国際通貨基金(IMF)は1月22日に最新の世界経済見通し(改定見通し)を発表しました。
これによれば2018年の世界全体の成長率は3.9%で、昨年10月の予測から0.2%引き上げとなっています。
来年2019年も同じく3.9%の成長率で、昨年10月の予測から0.2%ポイント引き上げられており、世界経済の成長の勢いが増していることがうかがえる内容です。
<世界経済の成長率予測(単位:%)>
IMF 2018年1月22日発表
2018年 | 2019年 | ||
---|---|---|---|
世界全体 | 3.9(0.2) | 3.9(0.2) | |
日本 | 1.2(0.5) | 0.9(0.1) | |
米国 | 2.7(0.3) | 2.5(0.6) | |
ユーロ圏 | 2.2(0.3) | 2.0(0.3) | |
中国 | 6.6(0.1) | 6.4(0.1) | |
ロシア | 1.7(0.1) | 1.5(0.0) | |
ブラジル | 1.9(0.4) | 2.1(0.1) | |
インド | 7.4(0.0) | 7.8(0.0) |
※()内は2017年10月予測からの変化
作成:IMF(国際通貨基金)のデータを基に筆者作成
トランプ政権の税制改革は短期的に米国経済を押し上げる
この中で特に強調されているのが好調な米国経済です。
株式市場においてはすでに過去最高の更新を続けている米国ですが、昨年12月に承認された税制改革で、法人税が減税されることが投資に結びつくことによって、2020年までに累計で1.2%程度成長率を引き上げる効果があると推定されています。
短期的な効果は大きいようですね。
しかし、米国については活発な内需によって輸入が増え、経常赤字が拡大する懸念も示されています。
財政赤字の拡大によって将来的な財政面での調整が必要になることなどから、2022年以降の成長率が下がってしまう副作用も示されています。
日本と韓国は輸出が好調
米国以外では、特にドイツと日本・韓国の景気回復が顕著であるとされています。
ドイツは内需が底堅く、また今回の世界経済見通しで書かれているものではありませんが製造業景況感および消費者信頼感が相当改善していて、家計向けの信用の伸び(住宅ローンの貸出等)も良好です。
イタリア・オランダあたりも全体的に良好で、ユーロ圏全体として上方修正されています。
日本については外需(好調な輸出)を理由に見通しが引き上げられています。
これは韓国も同じですが、スマートフォン向けの半導体等の需要が伸びていることが好材料になりました。
製造業の購買担当者景気指数も改善しており、しばらくは製造業を中心に景気回復が続くことが見込まれます。
金融引き締めによる資産価格の修正リスク
このように足元では好調な世界経済ですが、IMFは「中期的には下振れリスクが上回っている」と示しています。
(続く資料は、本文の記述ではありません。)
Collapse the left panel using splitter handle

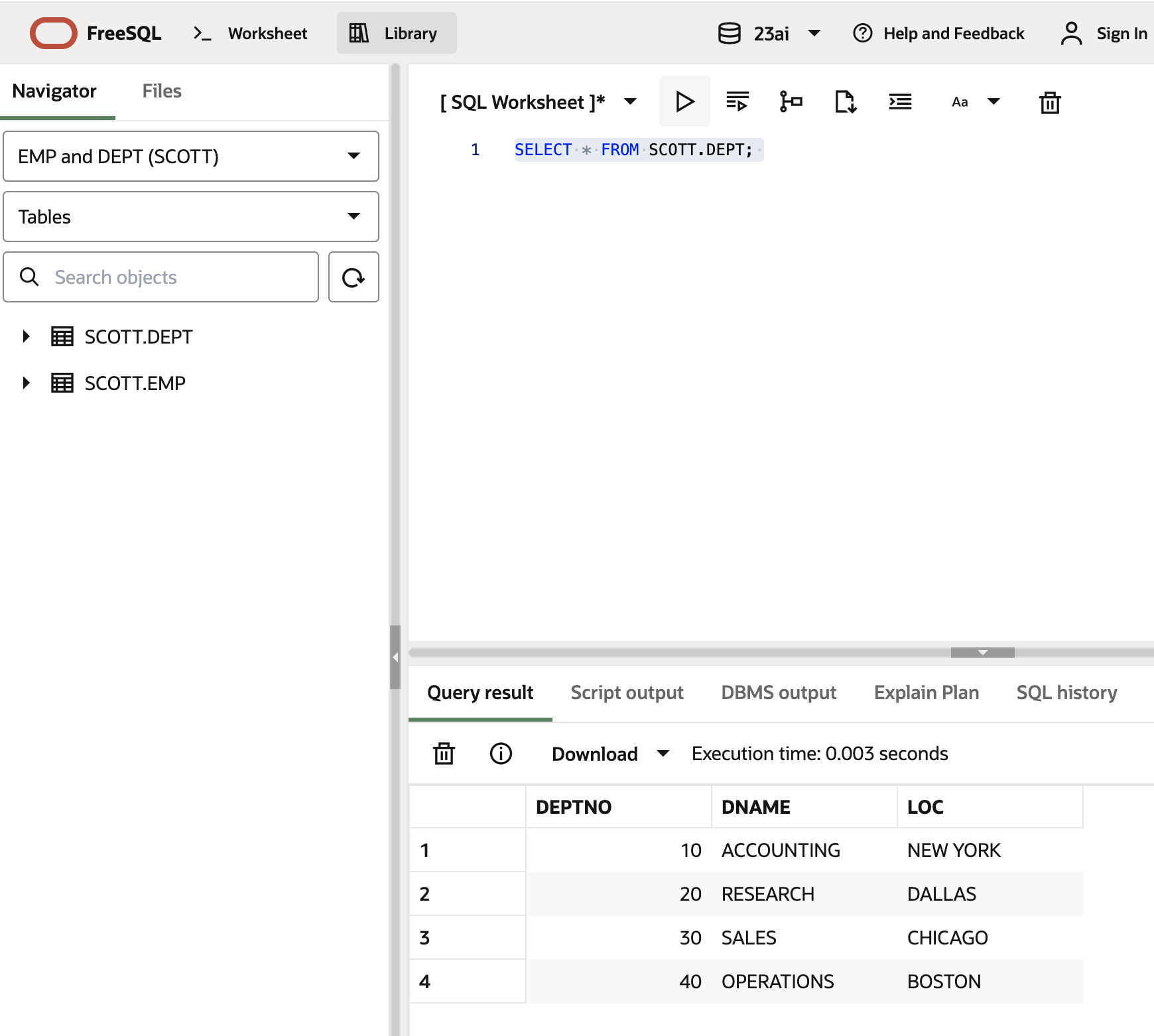[395, 657]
とりわけ近年の金融緩和による急上昇した資産価格が、金融政策の引き締めによって修正を余儀なくされる可能性について言及しています。
また、米ドルの上昇、株価の低下の可能性にも触れられています。
それと米国トランプ大統領のNAFTA(北米自由貿易協定)再交渉、英国と他の欧州連合諸国との経済協定の交渉結果が世界経済にとって重荷になりかねないことや、東アジア(北朝鮮問題)と中東の地政学的な緊張、最近の異常気象もリスク要因として挙げられています。
2018年の投資戦略
このように短期的には良好と言える環境の中での投資方法ですが、IMFが金融緩和の影響ですでに資産価格が高騰していることを示唆しているように、株式・債券・不動産などの各資産に価格面での魅力は乏しい状況です。
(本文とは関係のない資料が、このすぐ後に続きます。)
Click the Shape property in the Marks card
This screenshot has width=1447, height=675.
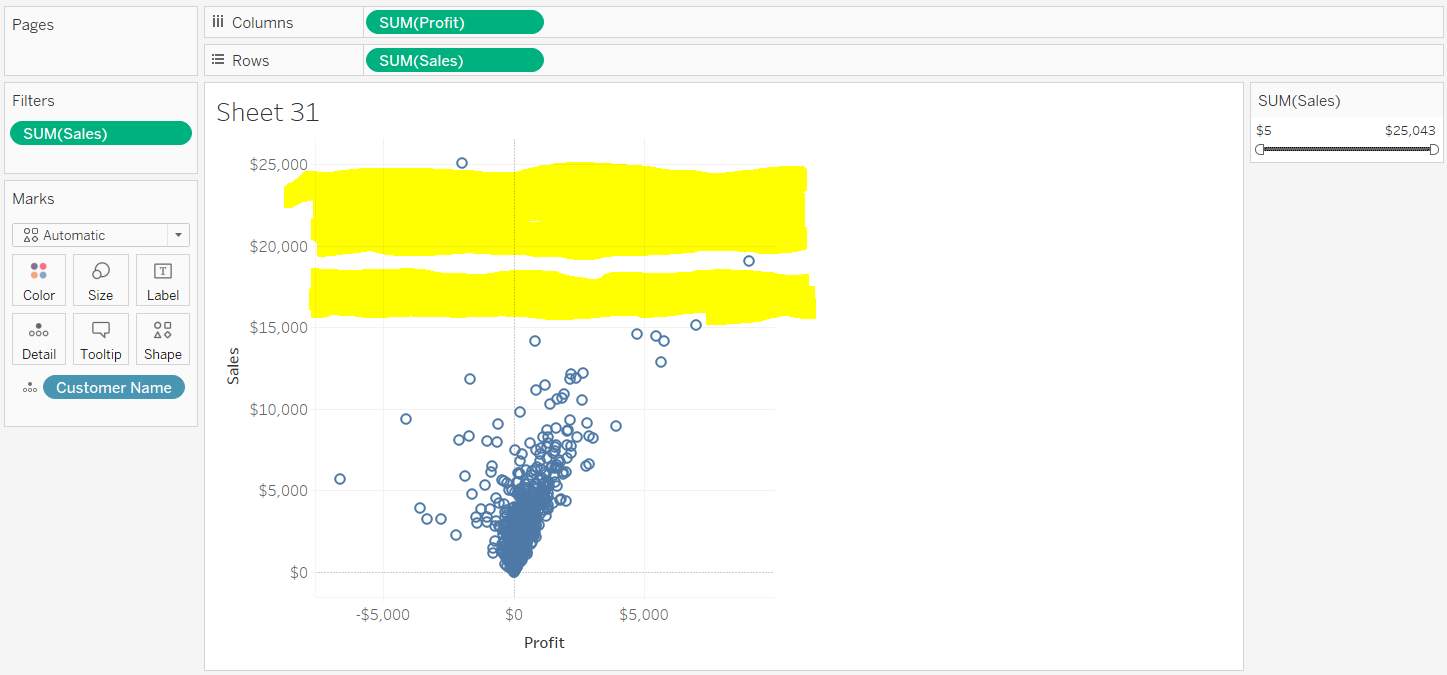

欧州や新興国については今後の企業業績の向上が見込まれているので、多少は投資妙味を感じる部分も残されていると思いますが、全体的にはある程度高値圏にきているため、まとまった資産の一括投資には慎重になったほうがいい時期であると考えています。
従って、これから投資を行う場合には、NISAやつみたてNISA・確定拠出年金などの税制優遇のある制度を優先的に用いるなどして、定時定額購入による時間分散を図りながら投資を行っていったほうがよいでしょう。
その一方で、すでに投資をしている方の場合は、価格が上がった資産の一部を売却して、リスクの小さい安定的な資産に移すなどして、ポートフォリオ全体のリスクを下げるような調整を行ったほうがよいと思われます。
あくまでも長期分散投資が投資の基本です。
市況が良好な時期には長期分散投資の効果をあまり感じることができないものですが、市況が悪くなった時にその効果が発揮されます。
この機会に基本に立ち帰って、分散投資を徹底して行い、将来の資産価格の修正(下落)リスクに備えておくことが求められています。